YOUR ASSIGNMENT: With pictures left out, retype exactly the lines from the one containing "The image size" through the final line of the entries.

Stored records
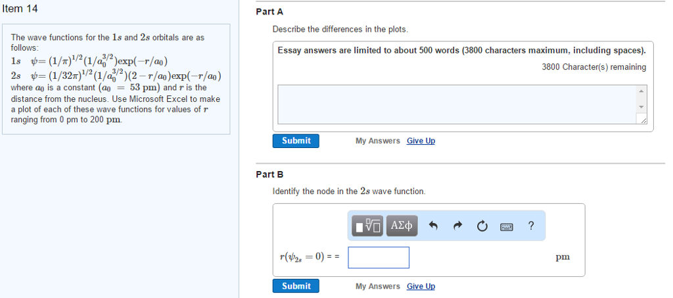
Task: Open the Greek symbols ΑΣΦ palette
Action: point(402,226)
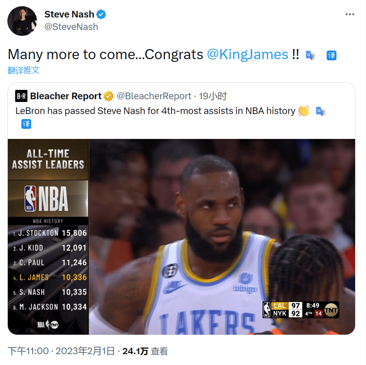Click the blue 译 translate icon below the quote
Screen dimensions: 366x365
click(26, 125)
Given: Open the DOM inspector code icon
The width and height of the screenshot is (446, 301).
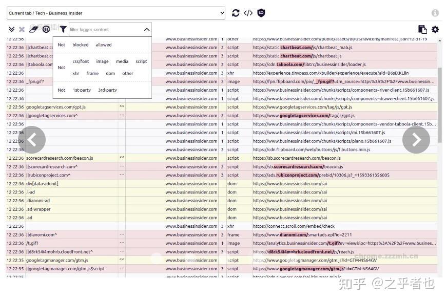Looking at the screenshot, I should (x=248, y=13).
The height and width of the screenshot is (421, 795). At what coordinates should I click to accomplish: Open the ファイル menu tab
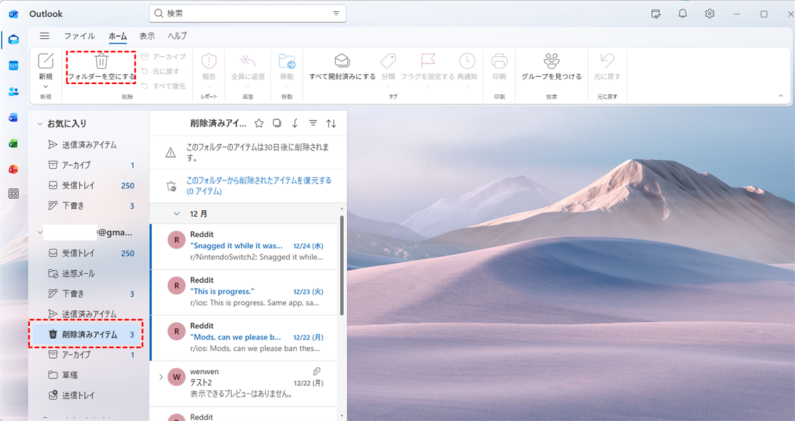click(x=79, y=36)
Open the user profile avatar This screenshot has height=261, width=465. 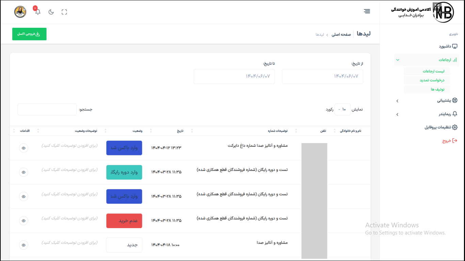pos(20,12)
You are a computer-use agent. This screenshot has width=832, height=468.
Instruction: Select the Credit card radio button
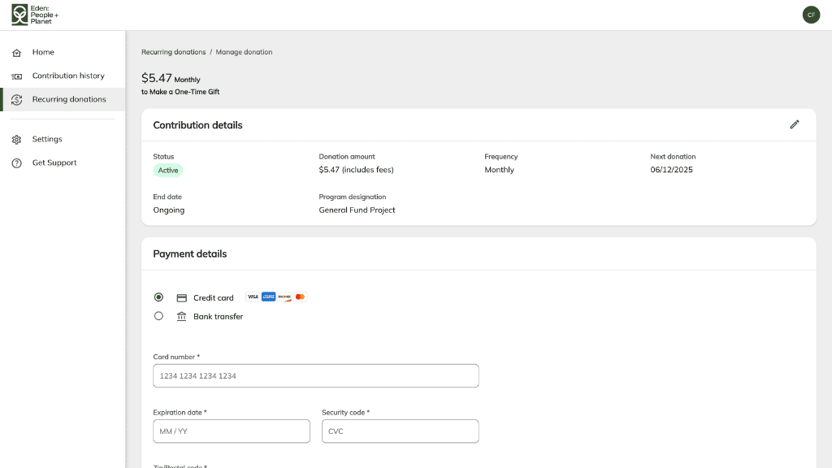click(x=158, y=297)
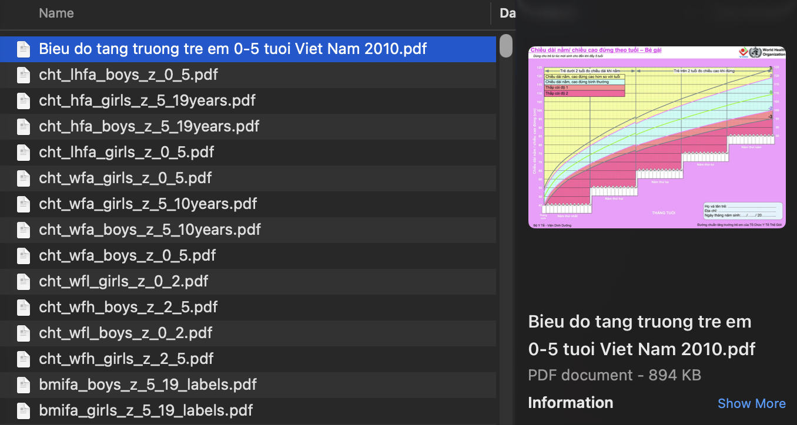797x425 pixels.
Task: Click the file icon next to cht_wfl_girls_z_0_2.pdf
Action: tap(23, 282)
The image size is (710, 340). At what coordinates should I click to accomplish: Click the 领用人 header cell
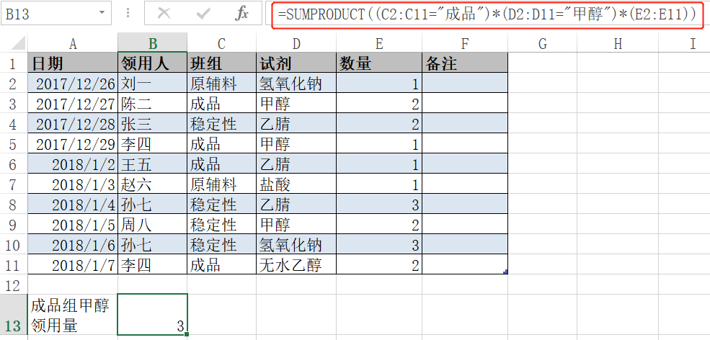[x=152, y=63]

RESULT OF THIS TASK:
The image size is (710, 340). At what coordinates should I click to accomplish: Click the 领用人 header cell
[x=152, y=63]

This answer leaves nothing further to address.